Stop waiting for perfect

February 21st of this year saw the passing of one of the greatest pilots who ever lived, aged 97.

Eric Brown – or Captain Eric Melrose ‘Winkle’ Brown to give him his full name – was an extraordinary man, even for the heroic wartime generation.

During his career he flew 487 different types of aircraft, more than anyone in history.

He also held the world record for aircraft carrier take-offs and landings (2,407 and 2,271 respectively)

It’s also very unlikely these records will ever be beaten.

There aren’t enough aeroplane types still flying and the last pilot who tried to beat the carrier landings record had a nervous breakdown at 1,600.

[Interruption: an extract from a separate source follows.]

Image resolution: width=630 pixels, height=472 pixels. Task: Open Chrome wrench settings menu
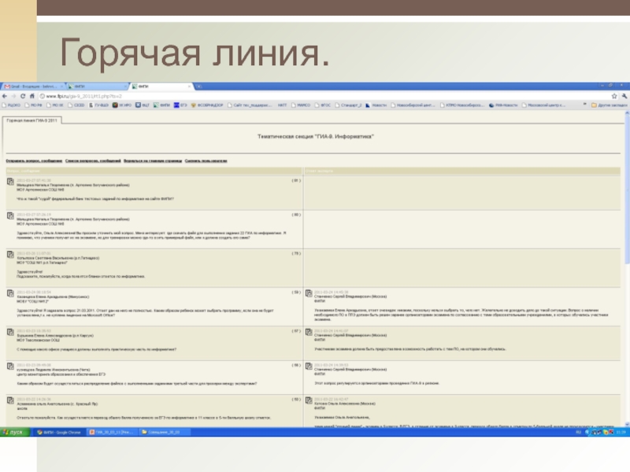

There’s a good reason for this.

Landing on an aircarft carrier is incredibly difficult, dangerous and mentally demanding.

Even now, with advanced radar technology, electronic guidance and radio communication assisting, it’s really tough.

Eric Brown had none of those things when he was the first person to land a twin engined aircraft on a carrier in March 1944.

An aircraft that theoretically couldn’t land on a carrier because it’s stalling speed was too high and it was too heavy for the arrestor gear.

It was also discovered that if either engine failed on the approach, the plane would go nose first into the sea within two seconds.

Everyone expected it to drop like a stone in to the sea, or destroy the arrestor gear and crash.

But Eric Brown did it anyway. Having never flown the aircraft just 2 months before.

It was wartime and it wasn’t possible to wait for perfect conditions.

He had to get on with it.

As a test pilot, he always prepared as well as he could.

But eventually he had to just climb aboard and fly to see what would happen.

The imperative of war produces extraordinary leaps in progress and technology.

It’s probably fair to say that most of what we all work on each day, isn’t quite so life and death.

We worry about things that are bold, different or a bit risky.

We find reasons not to, have lots of meetings and generally procrastinate until all risk can be removed.

Except it can’t.

So let’s take some inspiration from Eric Brown.

Stop waiting for perfect and just fly the thing.